WORK TASK:
Scan the records below for the string "thumbnail" and return every line where it appears.

━━ DATA PROVIDED

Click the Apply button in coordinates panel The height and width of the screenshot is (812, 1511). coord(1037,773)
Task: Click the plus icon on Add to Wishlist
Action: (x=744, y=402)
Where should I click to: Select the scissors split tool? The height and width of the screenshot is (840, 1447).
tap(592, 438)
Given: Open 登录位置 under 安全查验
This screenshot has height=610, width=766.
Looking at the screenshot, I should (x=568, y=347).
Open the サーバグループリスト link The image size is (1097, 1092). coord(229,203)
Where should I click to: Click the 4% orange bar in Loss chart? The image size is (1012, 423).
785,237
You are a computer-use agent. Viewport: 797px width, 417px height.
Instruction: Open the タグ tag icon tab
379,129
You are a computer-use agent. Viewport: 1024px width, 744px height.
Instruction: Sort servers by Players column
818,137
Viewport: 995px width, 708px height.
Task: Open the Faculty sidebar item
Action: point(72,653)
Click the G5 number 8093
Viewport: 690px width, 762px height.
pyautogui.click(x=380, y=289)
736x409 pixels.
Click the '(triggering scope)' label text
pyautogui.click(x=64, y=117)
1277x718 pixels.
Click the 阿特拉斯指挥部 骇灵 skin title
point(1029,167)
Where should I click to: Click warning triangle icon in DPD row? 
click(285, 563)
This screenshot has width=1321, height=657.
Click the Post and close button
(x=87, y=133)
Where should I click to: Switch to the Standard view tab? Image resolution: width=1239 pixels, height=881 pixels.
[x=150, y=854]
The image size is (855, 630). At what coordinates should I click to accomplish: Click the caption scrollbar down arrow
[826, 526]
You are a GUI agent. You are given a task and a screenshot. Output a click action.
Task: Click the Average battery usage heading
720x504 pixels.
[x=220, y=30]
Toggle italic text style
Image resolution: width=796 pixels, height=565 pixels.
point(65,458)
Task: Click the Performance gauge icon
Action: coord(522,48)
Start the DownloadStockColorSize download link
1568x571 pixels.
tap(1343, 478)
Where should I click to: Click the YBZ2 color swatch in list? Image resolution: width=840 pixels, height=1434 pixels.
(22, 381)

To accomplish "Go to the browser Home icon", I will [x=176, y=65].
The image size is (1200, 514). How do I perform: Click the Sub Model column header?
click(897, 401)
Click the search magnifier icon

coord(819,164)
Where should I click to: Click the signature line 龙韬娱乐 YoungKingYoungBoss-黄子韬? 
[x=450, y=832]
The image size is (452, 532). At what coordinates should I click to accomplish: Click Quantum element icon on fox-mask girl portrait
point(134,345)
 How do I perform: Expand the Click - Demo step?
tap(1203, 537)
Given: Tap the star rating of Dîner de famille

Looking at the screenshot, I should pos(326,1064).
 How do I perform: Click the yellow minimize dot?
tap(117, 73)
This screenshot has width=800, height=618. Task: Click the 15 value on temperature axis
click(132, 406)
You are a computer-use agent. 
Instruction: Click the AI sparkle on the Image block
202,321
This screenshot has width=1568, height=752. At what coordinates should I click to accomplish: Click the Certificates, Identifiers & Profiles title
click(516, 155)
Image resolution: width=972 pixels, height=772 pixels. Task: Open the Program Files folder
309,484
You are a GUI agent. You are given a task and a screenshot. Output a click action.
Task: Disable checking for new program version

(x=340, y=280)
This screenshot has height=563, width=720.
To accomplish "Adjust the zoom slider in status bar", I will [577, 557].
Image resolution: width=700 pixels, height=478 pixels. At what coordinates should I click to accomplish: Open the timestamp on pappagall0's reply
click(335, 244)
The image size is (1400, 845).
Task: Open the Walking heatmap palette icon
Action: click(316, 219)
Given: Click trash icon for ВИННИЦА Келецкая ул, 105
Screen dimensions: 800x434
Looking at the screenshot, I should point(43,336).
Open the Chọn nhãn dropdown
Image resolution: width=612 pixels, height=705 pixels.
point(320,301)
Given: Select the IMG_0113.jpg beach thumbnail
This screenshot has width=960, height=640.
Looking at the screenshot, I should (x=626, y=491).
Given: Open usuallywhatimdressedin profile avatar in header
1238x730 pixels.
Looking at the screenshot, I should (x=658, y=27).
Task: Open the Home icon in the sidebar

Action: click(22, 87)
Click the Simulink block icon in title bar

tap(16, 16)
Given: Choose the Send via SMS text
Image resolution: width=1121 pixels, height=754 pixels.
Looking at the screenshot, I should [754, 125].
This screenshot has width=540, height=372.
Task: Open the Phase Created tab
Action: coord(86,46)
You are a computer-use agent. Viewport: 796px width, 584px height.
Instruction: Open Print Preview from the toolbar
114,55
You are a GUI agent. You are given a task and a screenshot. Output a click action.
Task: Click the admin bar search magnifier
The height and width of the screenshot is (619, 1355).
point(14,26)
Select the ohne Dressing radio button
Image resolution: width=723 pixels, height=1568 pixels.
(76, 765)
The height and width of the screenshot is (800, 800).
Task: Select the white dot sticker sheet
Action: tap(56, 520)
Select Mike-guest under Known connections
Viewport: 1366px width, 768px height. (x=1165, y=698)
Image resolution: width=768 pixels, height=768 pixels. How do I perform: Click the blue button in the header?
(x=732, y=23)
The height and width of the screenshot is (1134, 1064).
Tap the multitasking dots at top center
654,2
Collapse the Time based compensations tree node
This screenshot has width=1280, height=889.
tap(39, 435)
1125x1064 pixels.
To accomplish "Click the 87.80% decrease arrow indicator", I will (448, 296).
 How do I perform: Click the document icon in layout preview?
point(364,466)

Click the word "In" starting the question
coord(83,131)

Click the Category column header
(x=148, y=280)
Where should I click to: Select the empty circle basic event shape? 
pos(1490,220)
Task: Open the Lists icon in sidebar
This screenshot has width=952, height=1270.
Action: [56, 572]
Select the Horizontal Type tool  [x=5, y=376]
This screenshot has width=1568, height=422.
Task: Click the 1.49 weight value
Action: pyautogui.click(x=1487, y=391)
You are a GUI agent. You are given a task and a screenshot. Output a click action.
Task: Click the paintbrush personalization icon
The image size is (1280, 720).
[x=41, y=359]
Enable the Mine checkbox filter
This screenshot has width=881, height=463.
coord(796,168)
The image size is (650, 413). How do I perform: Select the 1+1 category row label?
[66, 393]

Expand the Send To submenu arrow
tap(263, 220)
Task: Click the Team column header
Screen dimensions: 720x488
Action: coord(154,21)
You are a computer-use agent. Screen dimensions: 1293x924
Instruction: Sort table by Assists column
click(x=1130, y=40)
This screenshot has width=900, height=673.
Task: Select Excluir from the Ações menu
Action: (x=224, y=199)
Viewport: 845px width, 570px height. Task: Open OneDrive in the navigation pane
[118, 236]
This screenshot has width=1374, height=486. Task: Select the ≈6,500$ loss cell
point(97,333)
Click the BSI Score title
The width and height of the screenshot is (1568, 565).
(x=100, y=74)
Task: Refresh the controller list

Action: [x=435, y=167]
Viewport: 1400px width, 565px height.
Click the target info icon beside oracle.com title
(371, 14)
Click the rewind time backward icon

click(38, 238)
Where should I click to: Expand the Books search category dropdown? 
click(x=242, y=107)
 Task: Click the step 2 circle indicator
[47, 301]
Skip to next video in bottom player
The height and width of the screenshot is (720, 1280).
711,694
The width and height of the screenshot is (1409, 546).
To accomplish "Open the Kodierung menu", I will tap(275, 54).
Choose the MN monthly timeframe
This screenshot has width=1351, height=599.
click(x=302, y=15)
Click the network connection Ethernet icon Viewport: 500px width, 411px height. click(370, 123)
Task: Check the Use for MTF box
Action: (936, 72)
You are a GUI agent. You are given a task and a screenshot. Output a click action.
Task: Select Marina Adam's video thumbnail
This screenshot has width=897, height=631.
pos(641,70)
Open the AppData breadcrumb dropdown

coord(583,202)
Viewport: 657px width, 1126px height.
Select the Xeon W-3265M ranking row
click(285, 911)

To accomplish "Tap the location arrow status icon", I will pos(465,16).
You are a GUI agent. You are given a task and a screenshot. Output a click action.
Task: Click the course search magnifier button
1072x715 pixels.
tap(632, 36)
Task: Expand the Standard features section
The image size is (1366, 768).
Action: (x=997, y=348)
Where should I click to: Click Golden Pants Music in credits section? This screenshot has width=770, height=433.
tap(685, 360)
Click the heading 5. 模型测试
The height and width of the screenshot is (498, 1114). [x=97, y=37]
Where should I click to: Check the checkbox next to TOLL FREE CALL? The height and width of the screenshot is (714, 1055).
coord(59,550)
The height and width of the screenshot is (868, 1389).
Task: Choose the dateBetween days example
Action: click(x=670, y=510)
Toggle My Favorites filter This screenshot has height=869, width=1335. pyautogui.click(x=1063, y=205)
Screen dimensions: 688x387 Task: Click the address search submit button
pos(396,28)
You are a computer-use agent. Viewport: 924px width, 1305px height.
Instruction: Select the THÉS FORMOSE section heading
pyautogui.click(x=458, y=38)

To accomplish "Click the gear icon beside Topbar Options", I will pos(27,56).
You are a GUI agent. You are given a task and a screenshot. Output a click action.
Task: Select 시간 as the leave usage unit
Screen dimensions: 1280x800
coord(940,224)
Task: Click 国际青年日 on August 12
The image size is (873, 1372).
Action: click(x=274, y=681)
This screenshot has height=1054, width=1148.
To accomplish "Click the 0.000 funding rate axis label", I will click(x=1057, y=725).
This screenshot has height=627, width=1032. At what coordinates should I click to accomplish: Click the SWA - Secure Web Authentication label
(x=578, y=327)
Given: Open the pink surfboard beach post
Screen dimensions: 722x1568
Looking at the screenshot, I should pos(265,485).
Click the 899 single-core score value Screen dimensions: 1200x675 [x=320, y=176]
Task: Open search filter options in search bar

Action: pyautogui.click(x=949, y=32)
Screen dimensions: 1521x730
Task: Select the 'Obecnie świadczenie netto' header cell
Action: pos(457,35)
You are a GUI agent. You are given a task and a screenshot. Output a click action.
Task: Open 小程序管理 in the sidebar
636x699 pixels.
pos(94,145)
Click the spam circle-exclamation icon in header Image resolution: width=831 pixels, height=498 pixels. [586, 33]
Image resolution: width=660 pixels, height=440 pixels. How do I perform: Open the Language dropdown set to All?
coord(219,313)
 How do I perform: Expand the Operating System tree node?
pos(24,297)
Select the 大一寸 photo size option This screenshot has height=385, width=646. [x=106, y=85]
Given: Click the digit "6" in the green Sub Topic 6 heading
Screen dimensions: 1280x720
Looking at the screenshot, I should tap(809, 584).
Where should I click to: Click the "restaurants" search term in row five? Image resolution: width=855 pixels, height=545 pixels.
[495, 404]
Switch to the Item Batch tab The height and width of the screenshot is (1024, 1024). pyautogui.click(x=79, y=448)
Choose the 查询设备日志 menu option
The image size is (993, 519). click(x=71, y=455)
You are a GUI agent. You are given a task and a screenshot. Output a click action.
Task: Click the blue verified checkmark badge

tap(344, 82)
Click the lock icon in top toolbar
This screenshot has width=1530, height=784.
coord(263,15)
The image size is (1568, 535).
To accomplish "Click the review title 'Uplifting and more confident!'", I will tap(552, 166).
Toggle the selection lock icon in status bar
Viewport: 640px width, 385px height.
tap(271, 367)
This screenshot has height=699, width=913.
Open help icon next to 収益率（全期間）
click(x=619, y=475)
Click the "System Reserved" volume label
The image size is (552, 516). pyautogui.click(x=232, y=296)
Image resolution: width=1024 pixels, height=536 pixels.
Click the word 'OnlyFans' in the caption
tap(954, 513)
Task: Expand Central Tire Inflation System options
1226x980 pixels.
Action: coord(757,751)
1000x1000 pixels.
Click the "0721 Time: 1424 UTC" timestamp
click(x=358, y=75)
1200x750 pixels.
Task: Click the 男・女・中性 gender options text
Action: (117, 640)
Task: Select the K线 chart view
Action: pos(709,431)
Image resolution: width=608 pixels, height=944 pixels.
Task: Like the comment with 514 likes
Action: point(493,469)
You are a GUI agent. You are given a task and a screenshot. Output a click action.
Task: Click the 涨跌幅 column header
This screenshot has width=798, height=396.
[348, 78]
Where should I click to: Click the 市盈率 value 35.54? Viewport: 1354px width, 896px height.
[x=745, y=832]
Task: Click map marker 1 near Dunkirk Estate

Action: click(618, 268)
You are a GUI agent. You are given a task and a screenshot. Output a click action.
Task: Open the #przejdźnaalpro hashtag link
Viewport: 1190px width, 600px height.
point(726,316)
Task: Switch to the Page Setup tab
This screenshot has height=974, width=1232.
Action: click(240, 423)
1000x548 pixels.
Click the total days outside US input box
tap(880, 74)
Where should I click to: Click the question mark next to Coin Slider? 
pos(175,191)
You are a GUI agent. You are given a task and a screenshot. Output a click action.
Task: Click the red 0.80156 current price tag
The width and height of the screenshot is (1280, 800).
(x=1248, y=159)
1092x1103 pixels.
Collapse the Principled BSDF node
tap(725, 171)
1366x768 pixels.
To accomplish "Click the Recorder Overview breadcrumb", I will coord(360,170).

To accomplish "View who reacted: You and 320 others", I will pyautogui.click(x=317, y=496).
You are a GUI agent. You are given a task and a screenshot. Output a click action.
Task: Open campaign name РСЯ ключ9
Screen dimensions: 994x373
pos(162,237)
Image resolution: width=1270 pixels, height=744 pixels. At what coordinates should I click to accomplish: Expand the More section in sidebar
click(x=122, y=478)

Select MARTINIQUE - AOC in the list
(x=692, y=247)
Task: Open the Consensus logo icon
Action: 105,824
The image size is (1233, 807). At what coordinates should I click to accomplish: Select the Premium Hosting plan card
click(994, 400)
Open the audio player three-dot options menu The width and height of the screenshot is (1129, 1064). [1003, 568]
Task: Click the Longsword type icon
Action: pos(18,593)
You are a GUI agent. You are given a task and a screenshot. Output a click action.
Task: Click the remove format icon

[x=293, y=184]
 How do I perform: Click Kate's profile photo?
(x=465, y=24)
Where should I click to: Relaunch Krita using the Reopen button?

━━━━

EXERCISE SOLUTION:
Given: Select the IMG_0113.jpg beach thumbnail
Task: Select Marina Adam's video thumbnail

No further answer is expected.